Sawhney said the honors program allows him to pursue a thesis outside his engineering major and gain a measure of depth in something other than his major before he graduates.

“This is something I can do that’s going to be a very unique experience,” said Sawhney, whose thesis will be a study of the effect of regime type on a country’s propensity to default on its sovereign debt obligations.

Thomas Alan Hendee – who was born in Sao Paulo, Brazil, and whose thesis will be a study of the social determinants of health in Brazilian slums and how they affect child health – said he wanted to be a part of the honors program since freshman year.

“This is the second year when they’ve allowed people from all over the university to come in, and I’m really thankful for that opportunity,” he said.

Explaining the decision to endow the program, Sakurako Fisher said she and her husband are making a yearly investment in a group of students “who are going to go out and make the world a better place,’’ and that some CDDRL honors students may in their careers have an impact that brings more than a ripple of benefit to people in distant lands.

“It could be a tidal wave. It could be a tidal wave on another shore,’’ she said. “We may not know that for 30 years.’’

Fisher said whether or not an honors student ultimately works in one of the fields the program focuses on, the experience of going through the program will affect how each lives his or her life.

“Maybe they don’t stay in this area, but it always influences their decisions for the rest of their lives,’’ she said.

Julie Veroff, who was a member of the first CDDRL honors program class, said the experience has served her well since she graduated from Stanford in 2007.

Veroff went on to receive a master's in international development from Oxford and spent three years as executive director of Face AIDS, the San Francisco-based nonprofit organization that was created by Stanford students to engage high school and college students in the fight to eradicate AIDS. Veroff is now in her first year at Yale Law School. 

"First and foremost, it gave me a lot of confidence as an intellectual person,'' said Veroff, who explained that the program led her to thoroughly explore and think critically about issues and ideas, to not just accept something at face value.

She also said the program taught her how to both accept and ask for feedback and how to be more aggressive in speaking to professors and mentors about her goals. It also left her with lasting connections with peers and professors she can turn to for help - or for a simple friendly conversation. 

"I can't remember anything from statistics, but certainly that peer community is long lasting. And for that I'm grateful,'' she said. 

Honors program students must have at least a 3.5 grade point average, and they apply to the program in the winter quarter of their junior year. Those accepted begin their studies with a three-unit research seminar in the spring quarter of their junior year. 

The students are also encouraged to do field work or other research over the summer before senior year, and several members of this year’s group ranged far and wide over the globe.
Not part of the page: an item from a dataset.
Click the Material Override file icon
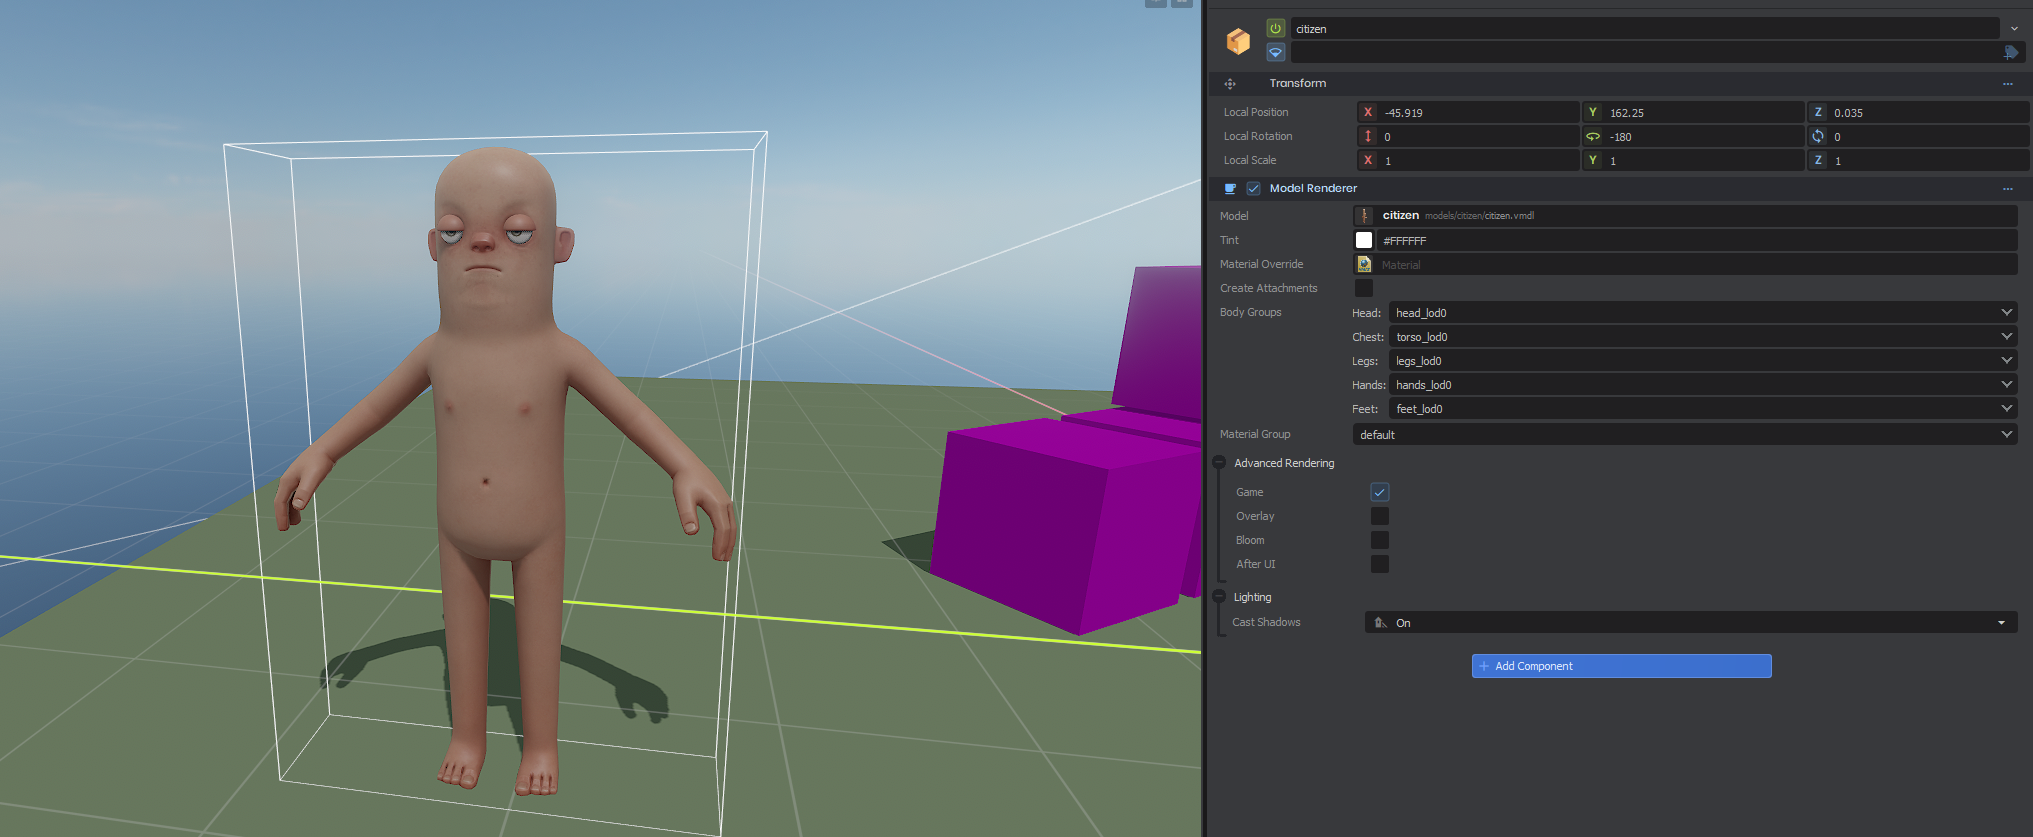1364,264
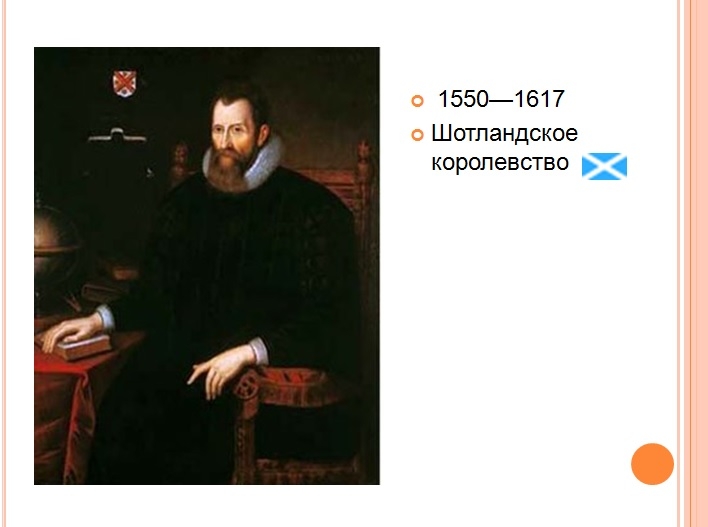Click the bullet ring beside 1550—1617
Viewport: 708px width, 527px height.
pyautogui.click(x=417, y=101)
Keith Calix, whose thesis will examine the relationship of post-apartheid education reform and the rise of organized crime in Cape Town, spent the spring and much of the summer in South Africa.

Fetter, whose focus is the influence of U.S. funding on the development of China’s civil society, did research in Beijing. Halperin spent the summer in Turkey. And Franklin, who will assess whether exposure to Western beauty standards impacts the self-image of women in the developing world, studied Arabic in Jordan. 

Lina Hidalgo is studying the social and political impacts of media in Egypt and China and spent time in both countries. Anna Schickele spent two weeks in Peru to explore the determinants of farmer participation in agricultural development projects in the country. Vincent Chen, who was unable to make the trip to Washington, will study how democratic and autocratic systems affect the formation and efficacy of their environmental policies.

Diamond said the number of students admitted to the program is limited not only by the academic requirements, but also to allow the scholars to be able to develop strong relationships with each other and their instructors.

“I think that having somewhere between about eight to 12 students is a good size. That’s kind of been the size the last few years,” he said.

In D.C., students said bonds were being formed.

“We’re getting more of an idea of what we’re all working on,” said Halperin.  And Hendee said there must be camaraderie in order to face the work ahead.

“It’s a struggle,” he said, “a year-long struggle we’re going to be in together.”

Jenna Nicholas, who was in last year’s honors program, said it was valuable to have her colleagues’ perspectives and opinions as she worked on her thesis that examined the growth of civil society in China. She said her group offered hard analysis of one another’s work, and that the program resulted in her improving her own critical-thinking skills. Nicholas, who is completing her master’s in organizational behavior at Stanford, also advised this year’s group to “keep the commitment level up.”

Then, with a laugh, she said: “And remember what your hypothesis was.”

Diamond said that in terms of teaching, the honors program has become CDDRL’s crown jewel. He said students’ research, which results in theses of 75 to 125 pages, is having an impact.

Otis Reid, who graduated from the program last year, was recognized by the university with the David M. Kennedy Honors Thesis Prize and the Firestone Medal for Excellence - the top prizes for undergraduate social science research - for his thesis on the impact of concentrated ownership on the value of publicly traded firms on the Ghana Stock Exchange.

“They’re generating new knowledge,” Diamond said. “It’s not just an exercise.”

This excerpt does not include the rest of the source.